Writes Max Read in "Matt Yglesias and the secret of blogging/How to be a successful content entrepreneur" (Substack)(riffing on the WaPo profile of Yglesias).
Max Read doesn't mention artificial intelligence, but if his idea of successful blogging is right, then bloggers can set their blogs to automatically generate endless posts. And that's why he can't be right. But by his own terms, he doesn't need to be right. He just needs to load in more words words words.
I looked up "logorrhea" to see if it fits the writing of ChatGPT and other artificial intelligence. The OED says it's "Excessive volubility accompanying some forms of mental illness; also gen., an excessive flow of words, prolixity."
That is, the original and narrow meaning is an actual illness. The oldest historical example, from a psychology reference book, calls it "a common symptom in cases of mania." A 1907 newspaper article calls it a form of "insanity" in which "the ideas come rapidly tumbling over each other."
By 1970, the broader meaning had taken hold and non-insane people got accused of it: "We are left with a tedious tale of complicated intrigues written by an author suffering from acute logorrhoea." Yeah, but non-insane people get accused of insanity too. It's hyperbole to say you're crazy, unless you're speaking about a person who is literally crazy, but in that case, you probably wouldn't say it.
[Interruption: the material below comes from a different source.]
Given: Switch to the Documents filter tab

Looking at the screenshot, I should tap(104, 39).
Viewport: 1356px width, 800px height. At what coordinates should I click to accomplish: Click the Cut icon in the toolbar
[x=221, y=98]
You only say "logorrhea" when you mean to insult. I'm sure ChatGPT deserves to be insulted, but "logorrhea" is not the right insult. "Logorrhea" aims at the emotional structure of a human individual, and the machine has no emotion. It can sound like a needy, anxious person who can't stop blabbering, but it can just as well imitate a stuffy, endlessly thoughtful sage. But it's serving no emotional needs of its own.
The etymology of "logorrhea" — according to the OED — is "< Greek λόγος word + ῥοία flow, stream (probably after diarrhoea n.)." I think most people who use the insult "logorrhea" are intending and enjoying the association with diarrhea. That's another reason why it doesn't fit what the AI is doing when/if it bests the human blogger.